### What you are asked to do
Find the lines below that contain the string "computer", count them, and give only the number.

(Excerpted records Opens)

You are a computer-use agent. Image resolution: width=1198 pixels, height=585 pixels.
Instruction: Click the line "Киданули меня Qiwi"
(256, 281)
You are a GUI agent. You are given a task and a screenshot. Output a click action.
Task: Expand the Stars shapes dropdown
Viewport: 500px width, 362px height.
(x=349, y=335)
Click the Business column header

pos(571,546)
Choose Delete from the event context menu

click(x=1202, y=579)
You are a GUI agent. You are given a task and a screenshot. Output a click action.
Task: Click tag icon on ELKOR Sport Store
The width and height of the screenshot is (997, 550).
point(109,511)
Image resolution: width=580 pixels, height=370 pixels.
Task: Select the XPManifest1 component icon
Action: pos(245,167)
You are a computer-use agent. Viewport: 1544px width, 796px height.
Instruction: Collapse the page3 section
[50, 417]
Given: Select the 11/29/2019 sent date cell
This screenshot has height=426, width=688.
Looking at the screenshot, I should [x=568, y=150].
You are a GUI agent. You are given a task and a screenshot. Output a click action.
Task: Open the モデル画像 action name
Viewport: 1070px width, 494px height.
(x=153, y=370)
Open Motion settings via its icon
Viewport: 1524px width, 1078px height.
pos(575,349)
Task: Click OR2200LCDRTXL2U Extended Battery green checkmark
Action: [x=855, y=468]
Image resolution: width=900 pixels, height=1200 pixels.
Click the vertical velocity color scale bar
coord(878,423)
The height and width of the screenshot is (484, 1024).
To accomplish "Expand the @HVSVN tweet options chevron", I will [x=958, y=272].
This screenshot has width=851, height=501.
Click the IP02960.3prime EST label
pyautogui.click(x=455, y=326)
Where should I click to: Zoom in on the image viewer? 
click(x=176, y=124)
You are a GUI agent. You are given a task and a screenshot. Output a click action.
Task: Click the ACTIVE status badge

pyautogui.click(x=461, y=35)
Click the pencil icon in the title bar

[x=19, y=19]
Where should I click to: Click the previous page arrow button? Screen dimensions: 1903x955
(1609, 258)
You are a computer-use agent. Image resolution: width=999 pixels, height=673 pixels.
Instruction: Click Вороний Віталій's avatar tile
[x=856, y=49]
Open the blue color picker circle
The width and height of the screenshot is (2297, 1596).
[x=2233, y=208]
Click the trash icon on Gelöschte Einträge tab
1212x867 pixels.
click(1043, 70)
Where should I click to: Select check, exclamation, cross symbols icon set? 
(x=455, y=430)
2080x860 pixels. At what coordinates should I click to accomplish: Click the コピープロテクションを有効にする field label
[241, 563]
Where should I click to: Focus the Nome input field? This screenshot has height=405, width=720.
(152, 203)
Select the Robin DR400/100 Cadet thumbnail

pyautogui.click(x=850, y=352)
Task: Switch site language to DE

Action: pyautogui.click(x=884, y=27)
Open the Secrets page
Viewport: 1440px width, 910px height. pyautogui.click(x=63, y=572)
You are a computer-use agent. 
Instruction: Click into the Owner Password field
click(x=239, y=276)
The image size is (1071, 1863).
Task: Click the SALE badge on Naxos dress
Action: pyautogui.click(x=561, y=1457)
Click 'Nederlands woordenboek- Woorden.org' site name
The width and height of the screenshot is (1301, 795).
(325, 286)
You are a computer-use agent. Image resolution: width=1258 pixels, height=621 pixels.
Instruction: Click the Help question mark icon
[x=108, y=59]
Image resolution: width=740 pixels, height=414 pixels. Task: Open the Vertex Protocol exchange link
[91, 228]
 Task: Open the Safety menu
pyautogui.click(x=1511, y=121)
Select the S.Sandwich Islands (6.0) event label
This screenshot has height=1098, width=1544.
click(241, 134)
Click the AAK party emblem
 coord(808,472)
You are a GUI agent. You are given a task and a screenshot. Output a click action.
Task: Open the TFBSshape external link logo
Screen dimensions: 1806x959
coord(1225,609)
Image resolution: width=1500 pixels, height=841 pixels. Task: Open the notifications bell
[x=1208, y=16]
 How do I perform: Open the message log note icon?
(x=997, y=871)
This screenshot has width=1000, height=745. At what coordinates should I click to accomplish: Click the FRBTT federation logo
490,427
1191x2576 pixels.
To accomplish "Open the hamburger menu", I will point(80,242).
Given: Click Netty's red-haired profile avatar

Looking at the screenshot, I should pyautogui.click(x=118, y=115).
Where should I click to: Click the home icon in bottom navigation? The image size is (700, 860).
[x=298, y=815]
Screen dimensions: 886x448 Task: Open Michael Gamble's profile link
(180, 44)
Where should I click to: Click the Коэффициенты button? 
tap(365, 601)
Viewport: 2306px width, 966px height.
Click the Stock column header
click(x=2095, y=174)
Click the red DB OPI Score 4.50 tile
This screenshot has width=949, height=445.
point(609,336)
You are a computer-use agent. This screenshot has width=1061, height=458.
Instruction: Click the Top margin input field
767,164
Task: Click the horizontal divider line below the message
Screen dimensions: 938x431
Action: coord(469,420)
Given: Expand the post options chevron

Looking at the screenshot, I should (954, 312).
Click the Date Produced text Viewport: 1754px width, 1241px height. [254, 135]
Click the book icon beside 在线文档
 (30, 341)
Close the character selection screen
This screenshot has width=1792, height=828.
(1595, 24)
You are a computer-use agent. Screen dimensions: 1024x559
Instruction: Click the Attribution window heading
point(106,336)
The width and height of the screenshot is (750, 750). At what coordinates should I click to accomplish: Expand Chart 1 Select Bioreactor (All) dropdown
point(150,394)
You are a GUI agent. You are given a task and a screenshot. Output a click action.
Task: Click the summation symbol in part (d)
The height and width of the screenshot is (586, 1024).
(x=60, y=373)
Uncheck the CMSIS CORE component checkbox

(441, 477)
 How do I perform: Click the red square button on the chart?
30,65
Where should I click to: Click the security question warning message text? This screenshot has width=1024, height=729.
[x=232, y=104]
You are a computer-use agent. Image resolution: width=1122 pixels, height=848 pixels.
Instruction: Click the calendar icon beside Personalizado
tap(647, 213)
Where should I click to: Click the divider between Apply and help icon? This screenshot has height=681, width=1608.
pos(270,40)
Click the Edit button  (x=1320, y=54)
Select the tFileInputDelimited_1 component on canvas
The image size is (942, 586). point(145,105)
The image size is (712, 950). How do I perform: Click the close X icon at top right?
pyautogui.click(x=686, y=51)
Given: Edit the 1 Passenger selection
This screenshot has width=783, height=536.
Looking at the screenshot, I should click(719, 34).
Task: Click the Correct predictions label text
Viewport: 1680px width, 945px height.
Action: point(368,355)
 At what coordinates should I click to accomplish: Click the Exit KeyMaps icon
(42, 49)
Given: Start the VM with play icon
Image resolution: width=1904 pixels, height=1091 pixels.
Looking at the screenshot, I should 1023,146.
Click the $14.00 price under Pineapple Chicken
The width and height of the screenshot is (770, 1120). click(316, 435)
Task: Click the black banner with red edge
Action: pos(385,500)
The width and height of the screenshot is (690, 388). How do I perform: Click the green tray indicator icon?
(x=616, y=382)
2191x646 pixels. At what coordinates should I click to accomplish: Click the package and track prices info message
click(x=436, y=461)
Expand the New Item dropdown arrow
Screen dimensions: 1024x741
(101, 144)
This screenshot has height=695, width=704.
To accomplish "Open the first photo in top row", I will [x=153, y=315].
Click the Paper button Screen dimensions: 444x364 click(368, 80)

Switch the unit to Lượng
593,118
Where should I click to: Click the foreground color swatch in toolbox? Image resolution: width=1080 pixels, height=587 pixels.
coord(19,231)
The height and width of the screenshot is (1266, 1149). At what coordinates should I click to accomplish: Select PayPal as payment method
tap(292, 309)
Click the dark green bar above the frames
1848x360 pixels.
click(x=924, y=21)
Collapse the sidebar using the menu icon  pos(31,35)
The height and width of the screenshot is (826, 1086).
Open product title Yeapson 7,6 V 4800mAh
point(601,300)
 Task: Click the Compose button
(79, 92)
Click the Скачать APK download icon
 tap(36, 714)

(Excerpted records Closes)

### Solution to this problem
8